PRENDILA
CON SPIRITO!
CON SPIRITO!
In
periodi come questi dobbiamo solo prenderla con Spirito… (evitiamo altre battute). Spirito: sia con la maiuscola sia con la
minuscola. In
ogni caso, una sobria ebbrezza…
E per inebriarvi un po’, ossimori o mores, ecco uno stralcio dal mio “Prendi la PNL con Spirito!” Tra l’altro, cosa che forse solo io ho notato e descritto nelle mie pubblicazioni (a cominciare da circa 30 anni fa), riporto un’esperienza carismatica/pentecostale medievale, descritta in un suo libro da Ruysbroeck, mistico fiammingo del ‘300.
E per inebriarvi un po’, ossimori o mores, ecco uno stralcio dal mio “Prendi la PNL con Spirito!” Tra l’altro, cosa che forse solo io ho notato e descritto nelle mie pubblicazioni (a cominciare da circa 30 anni fa), riporto un’esperienza carismatica/pentecostale medievale, descritta in un suo libro da Ruysbroeck, mistico fiammingo del ‘300.
Pratiche
che rinforzano la capacità di concentrazione
o attenzione sono presenti nella
maggior parte delle tradizioni religiose.
L’importanza
dello sviluppo dell’attenzione è evidente soprattutto nella grandi tradizioni
nate in India: l’induismo e il buddismo.
Fondamentale
è, in particolare, nello yoga la pratica dell’attenzione ‘concentrata’, o concentrazione. Sia che si fissi
l’attenzione su un mantra, sul respiro o su un oggetto, l’obiettivo è quello di
acquietare le attività automatiche della mente e il “dialogo interiore” attraverso
l’attenzione concentrata.

== Compiti dell'esercizio ==
1. Riproduci fedelmente la parte del brano che comincia con "L’importanza" e prosegue fino a "l’attenzione concentrata.".
2. Rispondi alle domande seguenti in base al brano.
(a) Come viene qualificato Ruysbroeck?
(b) Quali tradizioni nate in India sono indicate come quelle in cui l'importanza dello sviluppo dell'attenzione è più evidente?
(c) Nello yoga, qual è l'obiettivo dichiarato dell'attenzione concentrata?

== Dati forniti ==
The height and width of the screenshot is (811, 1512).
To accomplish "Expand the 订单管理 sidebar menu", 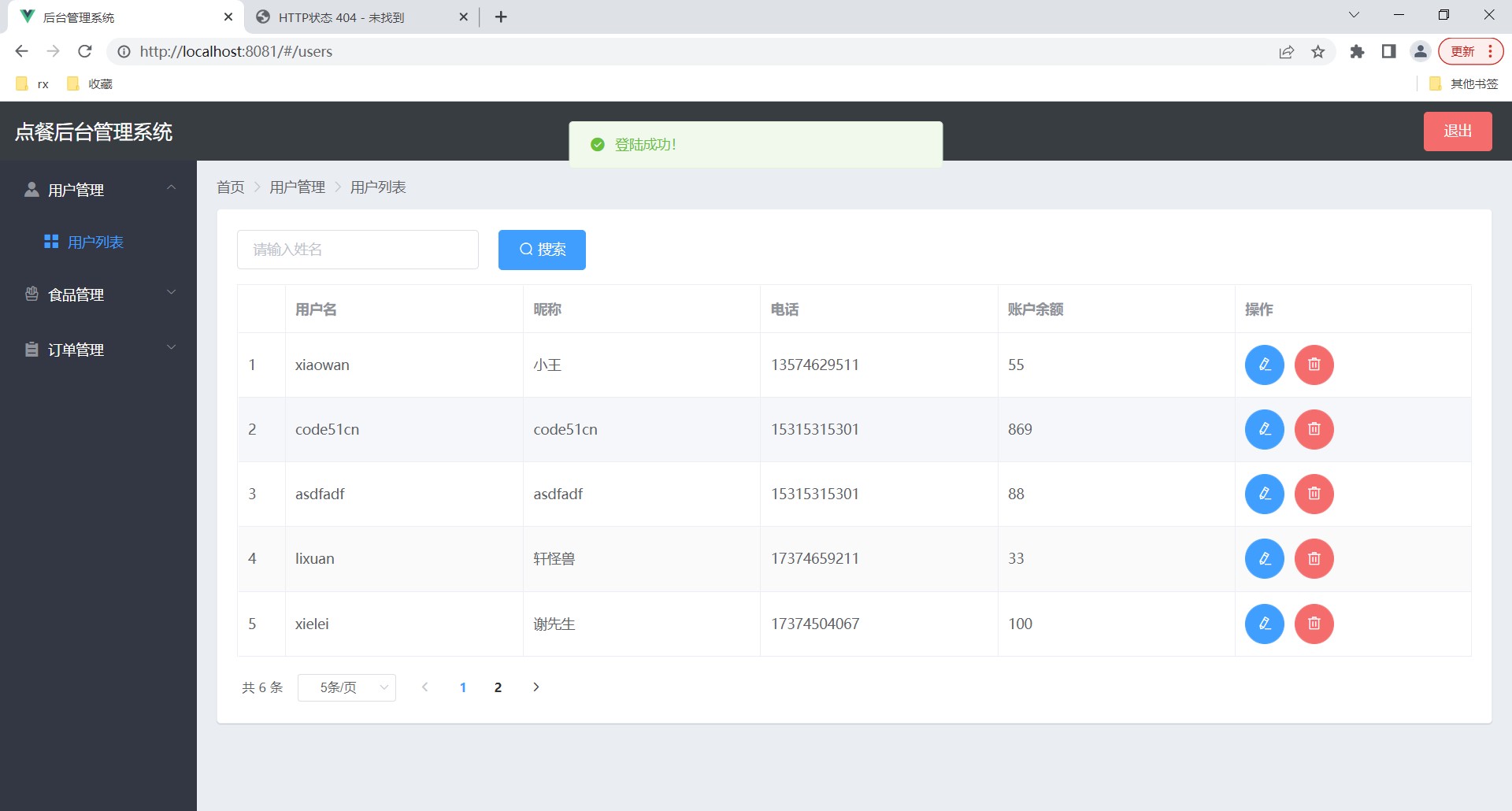I will [98, 350].
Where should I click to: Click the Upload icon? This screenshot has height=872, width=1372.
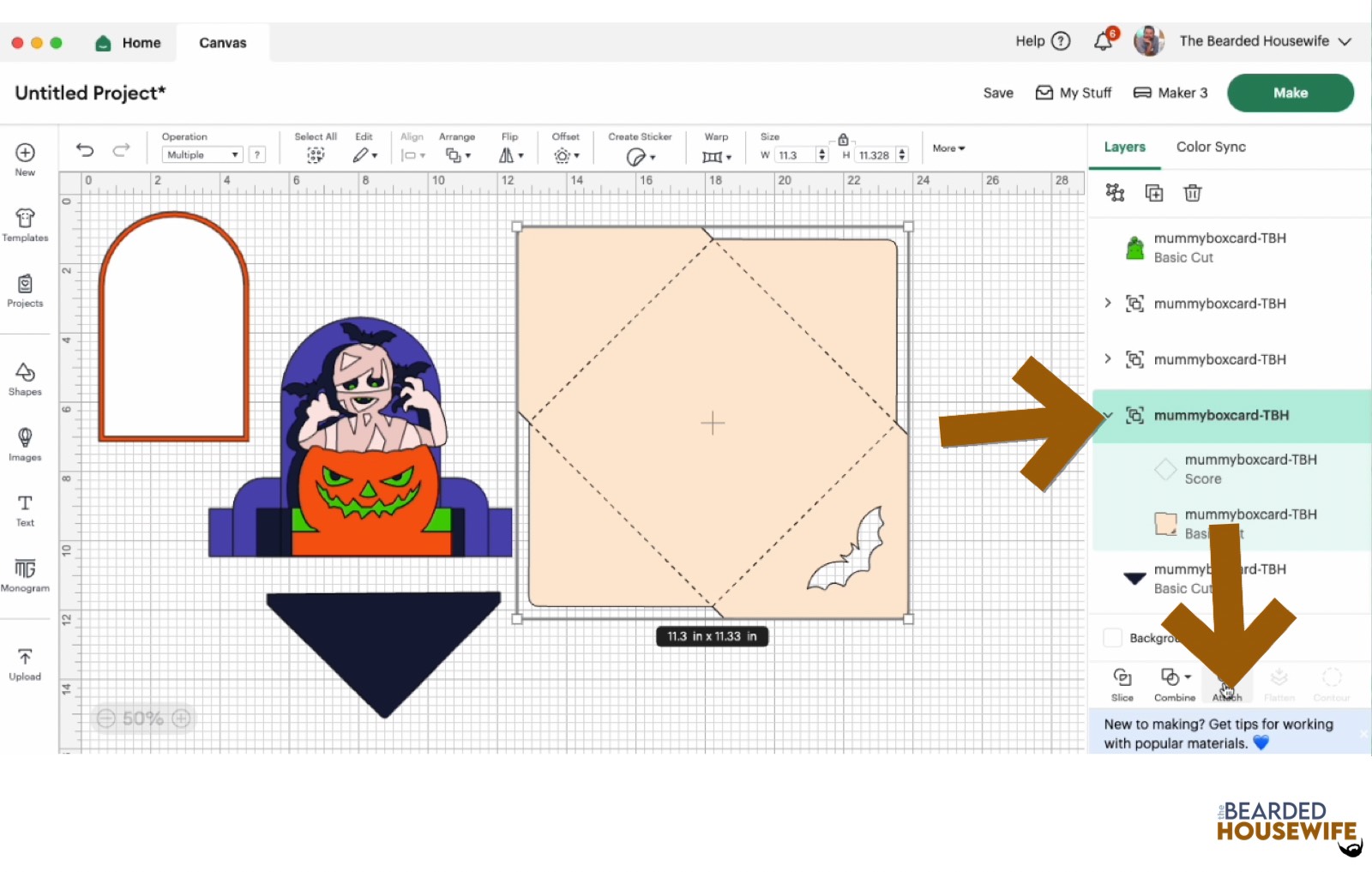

== Risposte attese ==
1.
L’importanza
dello sviluppo dell’attenzione è evidente soprattutto nella grandi tradizioni
nate in India: l’induismo e il buddismo.
Fondamentale
è, in particolare, nello yoga la pratica dell’attenzione ‘concentrata’, o concentrazione. Sia che si fissi
l’attenzione su un mantra, sul respiro o su un oggetto, l’obiettivo è quello di
acquietare le attività automatiche della mente e il “dialogo interiore” attraverso
l’attenzione concentrata.

2.
(a) Mistico fiammingo del '300.
(b) L'induismo e il buddismo.
(c) Acquietare le attività automatiche della mente e il "dialogo interiore".